* [PASSAGE PROVIDED]
"""

Awesome

FlockMTL Extension

FlockMTL is a DuckDB extension that integrates language model (LLM) capabilities directly into your queries and workflows. This experimental extension enables DuckDB users to add semantic analysis (classification, filtering, completion, all w/ structured output) and embeddings using GPT models—all from within SQL commands. Following the tradition of declarativity, we introduce an administrative view of MODEL(s) and PROMPT(s) akin to TABLE(s). While the extension will load successfully, it requires the environment variable OPENAI_API_KEY in your environment to make requests. If not found, the use of our functions will throw an error regarding obtaining an API key.

FlockMTL Extension
- Table of Contents
  - Installation
  - Documentation

Installation

Install the extension as a Community Extension.

Run:

INSTALL flockmtl FROM community;
LOAD flockmtl;

Documentation

Next, we demonstrate how to use the DuckDB LLM Extension and as an example we would like to analyze product reviews. Specifically, we’ll focus on generating text, classifying reviews as positive or negative, and working with text embeddings using a product_reviews table with attributes review_text, review_id, and customer_name.

"""

* [DATA PROVIDED]
"""

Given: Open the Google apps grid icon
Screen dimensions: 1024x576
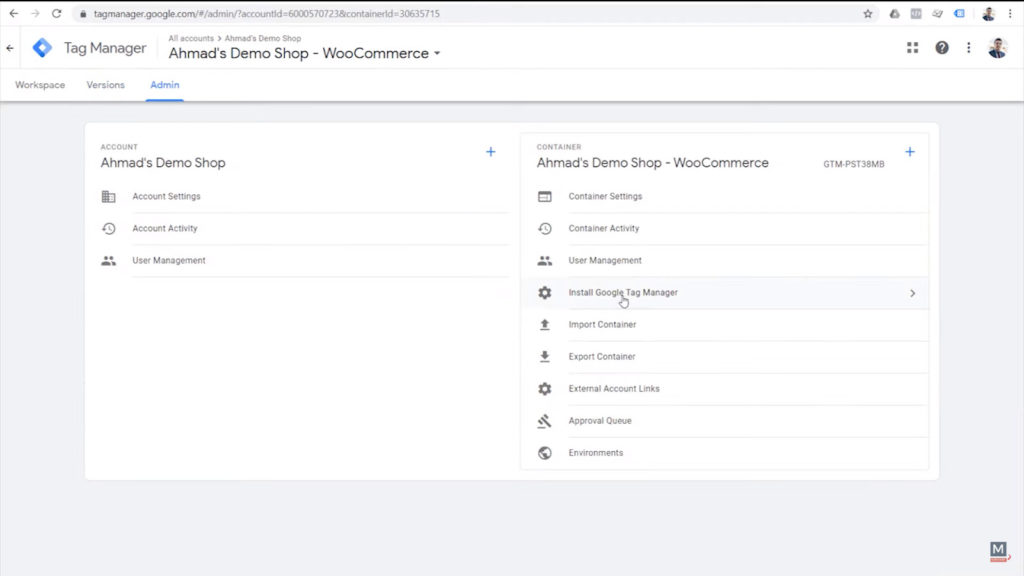Looking at the screenshot, I should pos(912,47).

"""

* [EXERCISE BRIEF]
Write the next portion of the FlockMTL extension page, starting right after its final sentence about the product_reviews table.

* [FINAL ANSWER]
1. Text Generation with `llm_complete`

llm_complete generates text based on a given prompt and LLM model. The following examples show how this functionality can be used in real-world scenarios.

Basic Text Generation – Product Description:
Imagine you have a list of product names, and you want to automatically generate product descriptions based on the product name.

SELECT product_name, llm_complete('generate_product_description', 'default', {'product_name': product_name}, {'max_tokens': 150}) AS product_description 
FROM products;

Result:

product_name	product_description
Running Shoes	"These lightweight running shoes offer superior comfort and breathability for long-distance runners. Featuring a cushioned sole and durable upper, they ensure maximum performance on various terrains."

Example: Sentiment Classification – Complex Review:
Classify whether a review is positive based on more than just the review text, such as review length and other metadata. This could help you get a more nuanced classification.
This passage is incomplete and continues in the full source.